I want to tell you what to do on your first day, how to study, who to talk to, and what to take. I want to tell you that transferring isn’t as bad as you think, that commuting won’t ruin your social life, and that you’ll eventually be glad your roommate wasn’t the best friend you never had.

I want to tell you way more than I should.

It’s instinctive. I was a college student. I worked with college students. I tutored and mentored college students. I care about what will be the best four (five? six?) years of your life until the next four.

Because of that, I need to give you the best advice I can: stop looking for it.

Ignore people like me, or at least don’t seek us out just yet. This is your time and if you go into it already knowing everything, you’ll be left wondering what it would have been like to do it all differently. You’ll regret that you never tried to figure it out on your own.

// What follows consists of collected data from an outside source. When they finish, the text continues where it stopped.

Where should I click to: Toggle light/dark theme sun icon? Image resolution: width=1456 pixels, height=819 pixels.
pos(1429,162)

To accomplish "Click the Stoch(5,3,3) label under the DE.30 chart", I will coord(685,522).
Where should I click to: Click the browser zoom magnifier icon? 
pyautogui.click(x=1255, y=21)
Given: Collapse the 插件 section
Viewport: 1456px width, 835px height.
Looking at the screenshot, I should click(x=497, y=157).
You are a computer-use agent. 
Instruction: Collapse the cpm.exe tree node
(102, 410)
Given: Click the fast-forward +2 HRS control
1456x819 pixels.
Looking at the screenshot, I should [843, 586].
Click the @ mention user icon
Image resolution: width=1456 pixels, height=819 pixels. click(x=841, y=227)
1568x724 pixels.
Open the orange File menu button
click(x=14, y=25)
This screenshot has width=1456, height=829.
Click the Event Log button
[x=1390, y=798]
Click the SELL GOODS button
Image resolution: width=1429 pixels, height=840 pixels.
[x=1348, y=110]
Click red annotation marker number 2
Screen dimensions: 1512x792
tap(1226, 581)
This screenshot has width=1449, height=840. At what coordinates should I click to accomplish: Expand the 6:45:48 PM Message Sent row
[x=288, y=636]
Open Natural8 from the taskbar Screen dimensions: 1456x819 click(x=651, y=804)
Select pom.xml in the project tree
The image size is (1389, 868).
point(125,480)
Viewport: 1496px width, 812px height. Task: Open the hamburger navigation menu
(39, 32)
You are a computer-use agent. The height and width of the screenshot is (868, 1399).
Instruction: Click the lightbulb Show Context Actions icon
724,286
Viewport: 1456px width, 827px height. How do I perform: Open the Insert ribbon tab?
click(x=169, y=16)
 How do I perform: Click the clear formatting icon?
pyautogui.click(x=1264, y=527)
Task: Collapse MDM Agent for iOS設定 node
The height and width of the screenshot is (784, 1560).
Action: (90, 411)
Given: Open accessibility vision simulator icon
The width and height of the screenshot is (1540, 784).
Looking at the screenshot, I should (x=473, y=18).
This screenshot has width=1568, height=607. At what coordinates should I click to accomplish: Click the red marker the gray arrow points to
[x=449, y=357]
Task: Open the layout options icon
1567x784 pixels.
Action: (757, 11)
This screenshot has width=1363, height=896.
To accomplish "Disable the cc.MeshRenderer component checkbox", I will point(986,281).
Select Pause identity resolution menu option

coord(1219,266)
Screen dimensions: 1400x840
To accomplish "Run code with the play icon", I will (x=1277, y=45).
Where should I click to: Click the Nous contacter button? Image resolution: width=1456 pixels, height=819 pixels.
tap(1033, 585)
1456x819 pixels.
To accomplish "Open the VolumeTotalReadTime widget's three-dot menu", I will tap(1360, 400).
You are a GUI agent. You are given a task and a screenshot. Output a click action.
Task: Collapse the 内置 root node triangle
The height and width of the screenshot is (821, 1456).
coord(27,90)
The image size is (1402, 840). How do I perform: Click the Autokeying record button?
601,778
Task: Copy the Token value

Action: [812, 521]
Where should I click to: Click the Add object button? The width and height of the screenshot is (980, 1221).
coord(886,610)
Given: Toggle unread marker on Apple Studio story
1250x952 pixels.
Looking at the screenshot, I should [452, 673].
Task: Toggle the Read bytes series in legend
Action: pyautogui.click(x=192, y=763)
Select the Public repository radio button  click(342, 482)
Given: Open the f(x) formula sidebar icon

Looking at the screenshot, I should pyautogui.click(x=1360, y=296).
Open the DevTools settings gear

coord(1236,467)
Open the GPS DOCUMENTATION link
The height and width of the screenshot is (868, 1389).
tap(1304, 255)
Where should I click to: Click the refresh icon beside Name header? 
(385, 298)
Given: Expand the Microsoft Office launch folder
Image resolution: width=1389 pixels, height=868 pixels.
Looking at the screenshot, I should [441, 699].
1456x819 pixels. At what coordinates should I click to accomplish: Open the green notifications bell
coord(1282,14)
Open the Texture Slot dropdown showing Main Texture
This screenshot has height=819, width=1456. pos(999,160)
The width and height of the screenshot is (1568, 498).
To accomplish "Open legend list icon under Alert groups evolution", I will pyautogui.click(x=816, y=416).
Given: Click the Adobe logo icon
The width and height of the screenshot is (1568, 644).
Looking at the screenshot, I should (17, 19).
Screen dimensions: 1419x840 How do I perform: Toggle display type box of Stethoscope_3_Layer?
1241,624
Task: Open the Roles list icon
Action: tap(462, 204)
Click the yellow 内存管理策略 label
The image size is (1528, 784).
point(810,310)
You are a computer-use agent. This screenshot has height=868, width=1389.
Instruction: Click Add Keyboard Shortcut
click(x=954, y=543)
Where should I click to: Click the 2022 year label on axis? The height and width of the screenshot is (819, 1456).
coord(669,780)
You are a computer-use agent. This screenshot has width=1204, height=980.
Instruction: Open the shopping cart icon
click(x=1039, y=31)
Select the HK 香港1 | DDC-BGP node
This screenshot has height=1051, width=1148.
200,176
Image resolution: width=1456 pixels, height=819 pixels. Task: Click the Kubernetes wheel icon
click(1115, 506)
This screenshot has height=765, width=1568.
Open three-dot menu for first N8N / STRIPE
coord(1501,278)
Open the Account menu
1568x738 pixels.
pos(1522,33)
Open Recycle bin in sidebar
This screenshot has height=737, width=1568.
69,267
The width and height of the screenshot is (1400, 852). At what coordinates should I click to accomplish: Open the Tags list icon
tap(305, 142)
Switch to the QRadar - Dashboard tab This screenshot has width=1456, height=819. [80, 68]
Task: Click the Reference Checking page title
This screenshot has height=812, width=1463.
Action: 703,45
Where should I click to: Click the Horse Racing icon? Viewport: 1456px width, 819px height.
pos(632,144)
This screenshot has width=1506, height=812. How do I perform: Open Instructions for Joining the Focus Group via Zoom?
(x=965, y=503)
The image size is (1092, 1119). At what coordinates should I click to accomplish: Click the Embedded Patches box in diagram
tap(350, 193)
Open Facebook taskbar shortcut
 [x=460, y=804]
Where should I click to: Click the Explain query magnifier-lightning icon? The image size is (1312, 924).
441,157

Knowledge without learning only torments. It blocks you from trying what doesn’t fit, yet never actually teaches you why it was right in the end (and believe me, it is. That guy on College Confidential telling you your high school relationship won’t last is correct, but go for it, anyway). Reduced are the experiences you are supposed to have, and amplified are the doubts about what it is you are doing.

By no means am I advocating stupidity. Don’t block out help. Don’t do things that jeopardize your future. Don’t do things that harm others. That’s not the point. I’m just asking you to learn, and that won’t come from following a planned-out course prescribed by the Internet.

Discover by doing. Make mistakes in an environment that allows for them; you’ll realize the biggest mistakes was not doing so afterward. Try things, even if people like me would tell you not to, while the opportunities are there. Get social failures, academic disasters, and judgment lapses out of your system by the time they have to be.

Be safe, be respectful, be mature. But be open, be adventurous, be spontaneous.

And don’t be online looking for people like me, with all that we want to tell you we’ve learned.

You will gain independence in your studies at college, so pursue the same personally. Your professors are there to help, but not until you make your own effort. The same applies in your experiences: try things until you realize you could use some guidance, then don’t hesitate to find it.

Right now is not that time. You’ll know when, mostly because you’re going to learn that. Not from me. Not from the people you know.

No, from yourself, as you craft your own experience that will differ from any before it, that none of us could simulate, and that all of us could ruin with our own advice. It’s best to withhold it and let you make the discoveries.

You don’t know how badly you’ll want to tell everyone when you do.